_Work required_
Repeat each entry word for word; the images are not part of the copy.

┌──

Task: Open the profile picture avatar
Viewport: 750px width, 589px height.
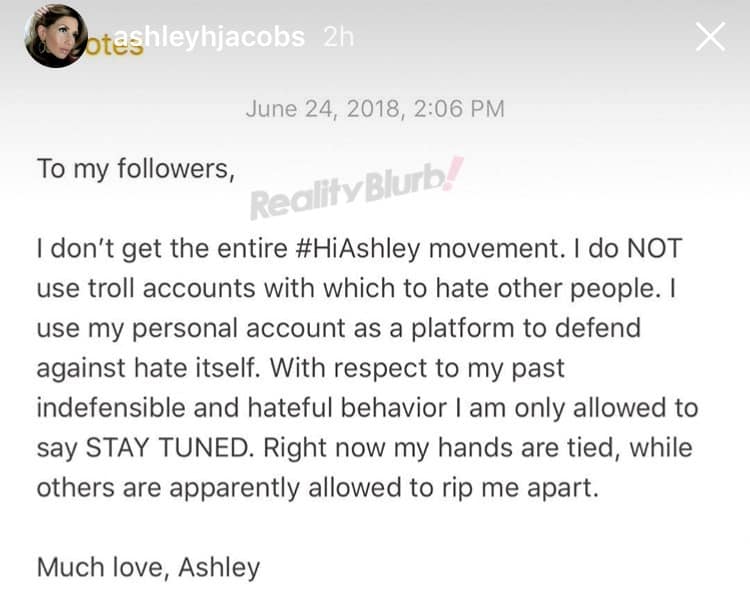Action: 56,36
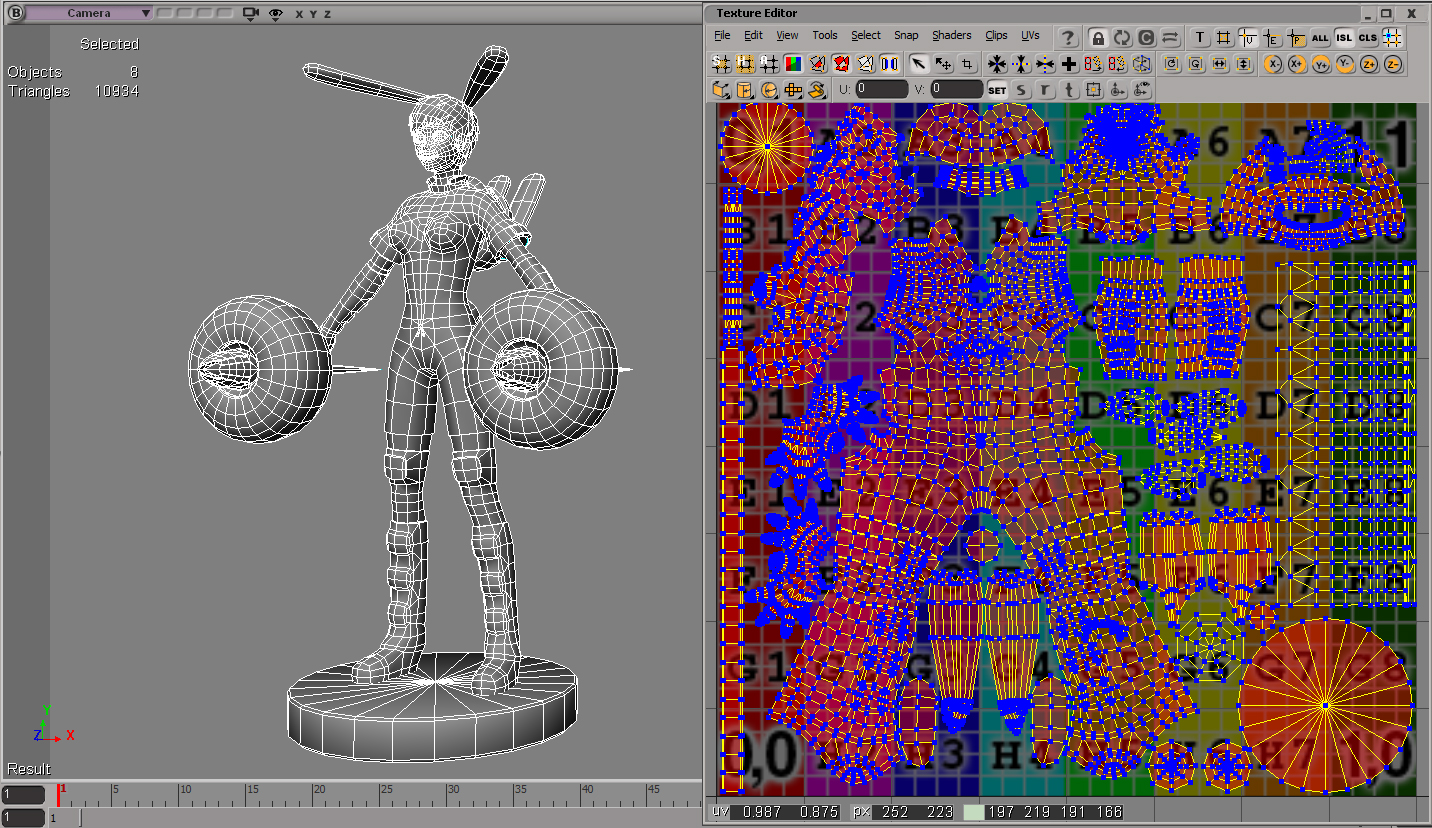Open the camera icon dropdown menu
The height and width of the screenshot is (828, 1432).
(250, 13)
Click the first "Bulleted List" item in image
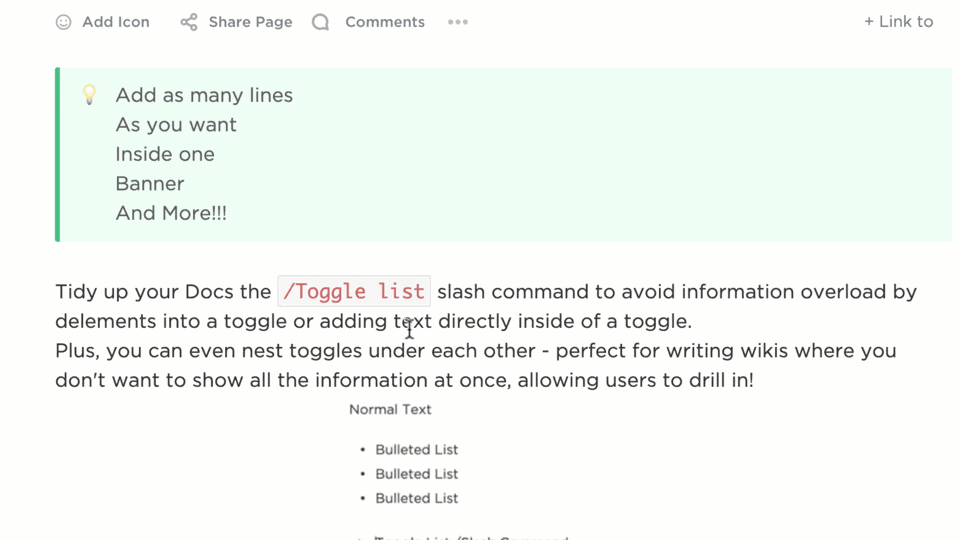This screenshot has height=540, width=960. (x=416, y=450)
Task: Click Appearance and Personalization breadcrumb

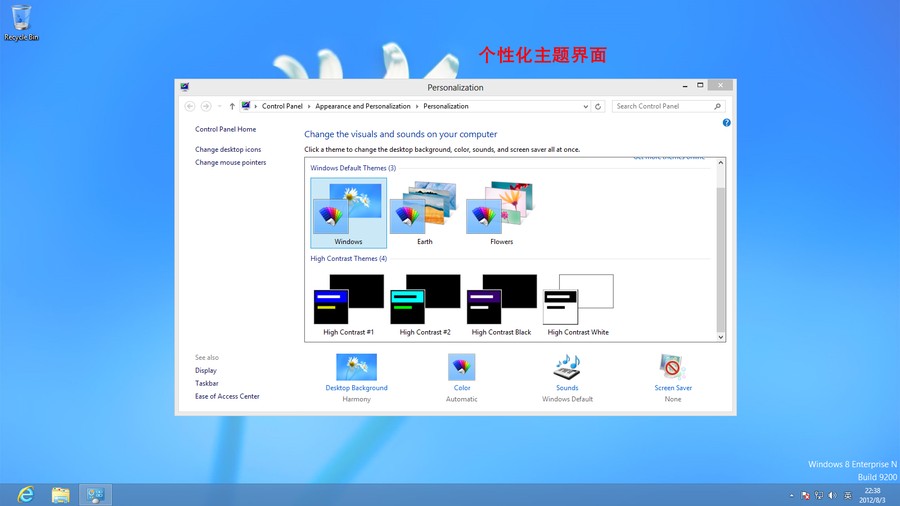Action: (363, 106)
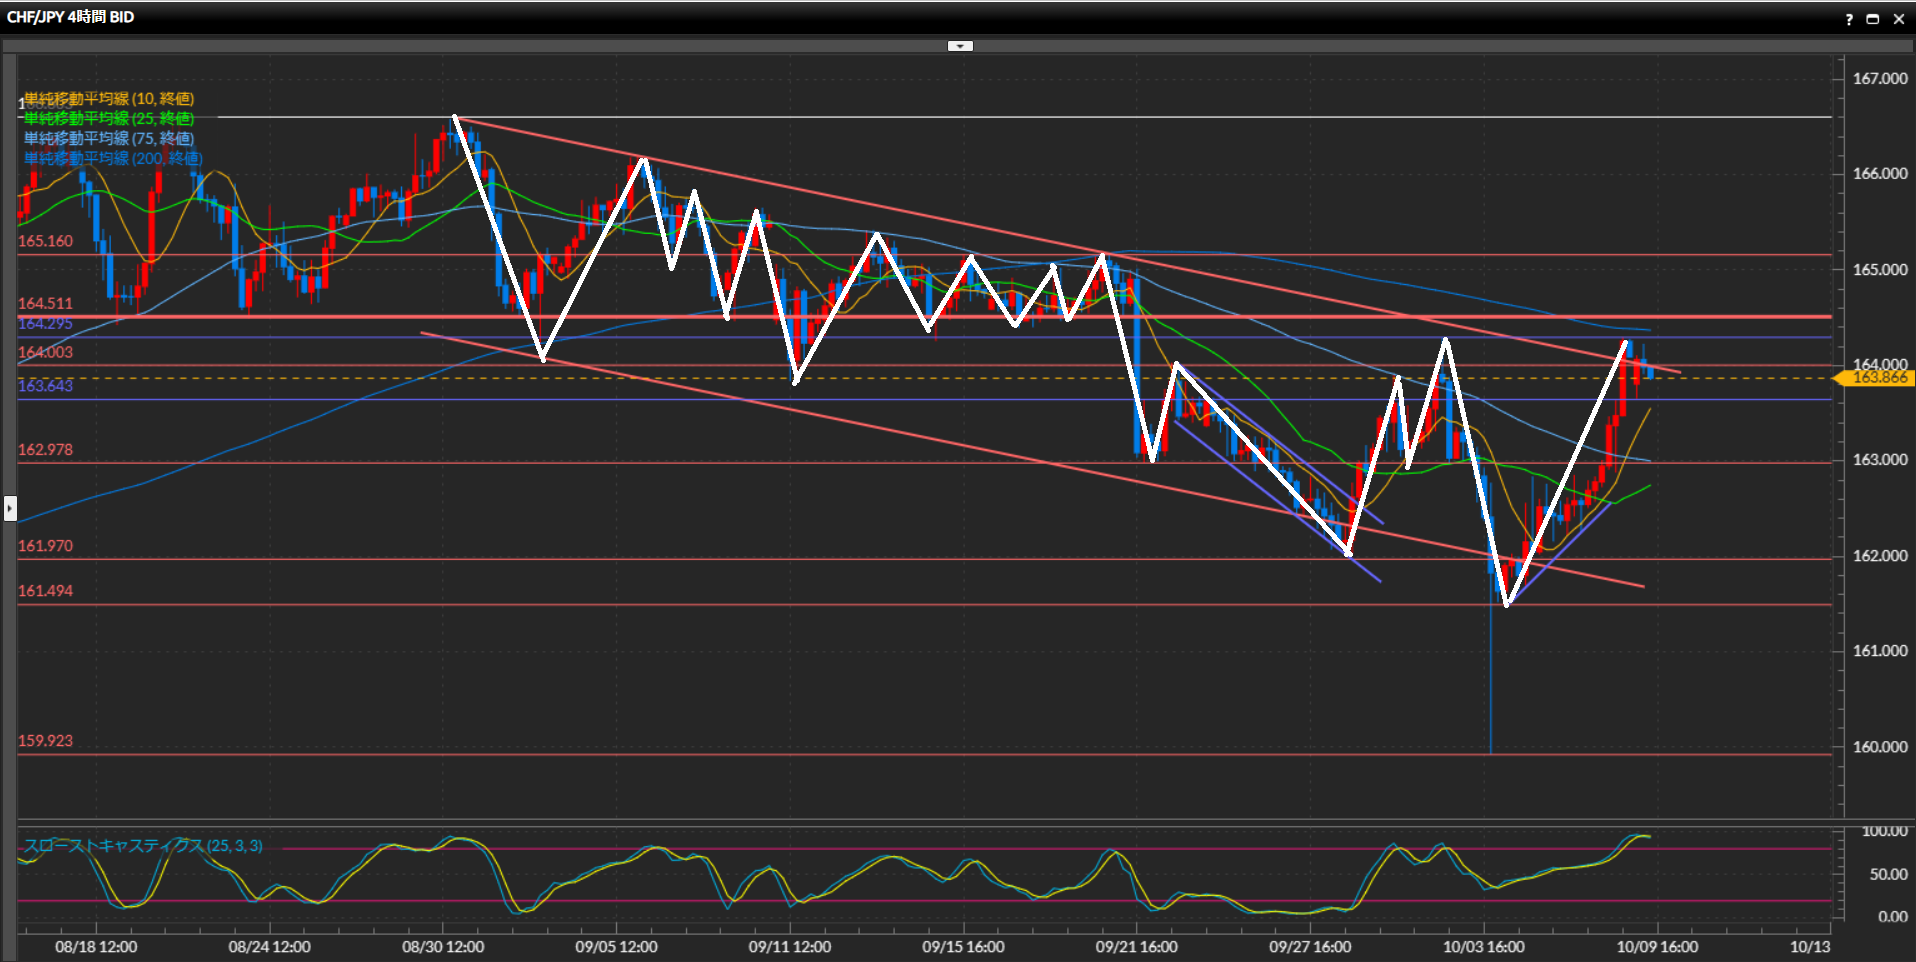Viewport: 1916px width, 962px height.
Task: Close the CHF/JPY chart window
Action: click(x=1899, y=19)
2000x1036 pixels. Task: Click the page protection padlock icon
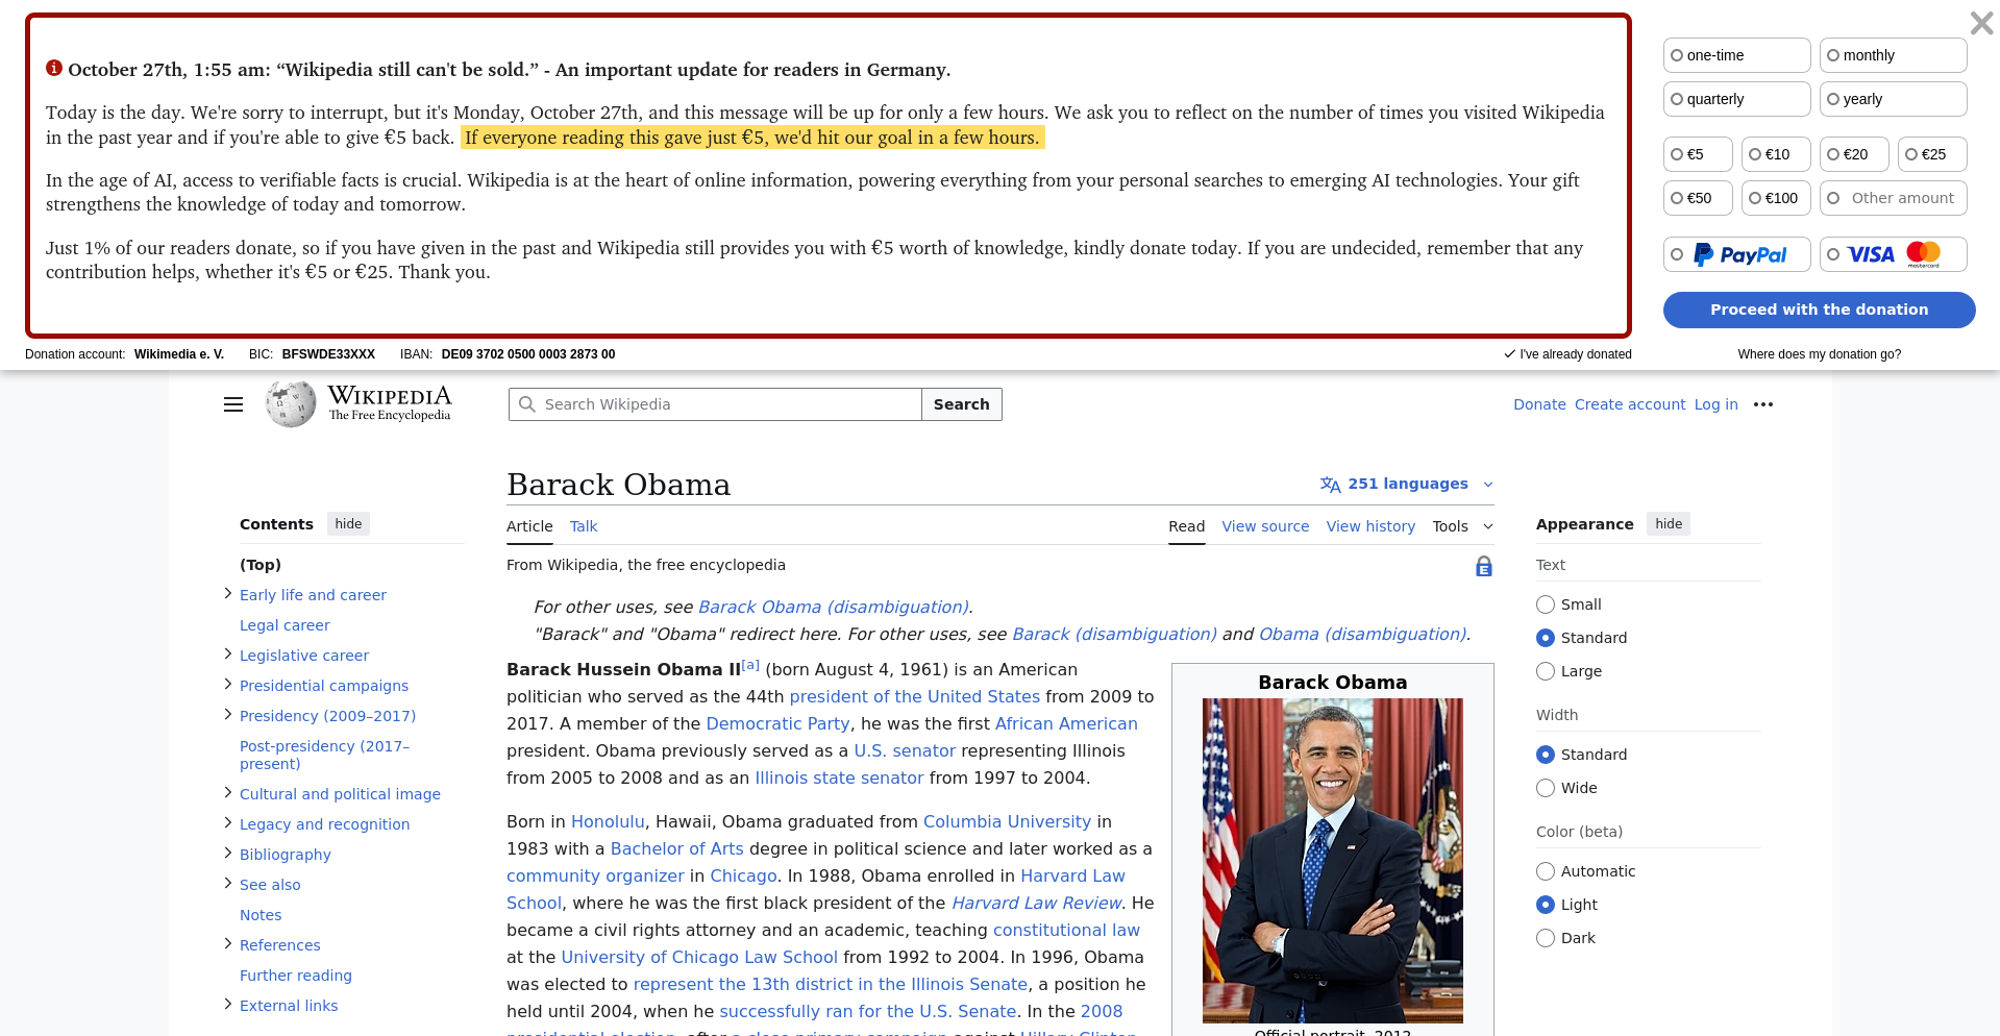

└──

_Written response_
Task: Open the profile picture avatar
Viewport: 750px width, 589px height.
Action: 56,36
Open the camera icon dropdown menu
The height and width of the screenshot is (828, 1432).
(250, 13)
Click the first "Bulleted List" item in image
This screenshot has height=540, width=960. (x=416, y=450)
Task: Click Appearance and Personalization breadcrumb

Action: (363, 106)
Viewport: 1916px width, 962px height.
Task: Close the CHF/JPY chart window
Action: click(x=1899, y=19)
2000x1036 pixels. Task: Click the page protection padlock icon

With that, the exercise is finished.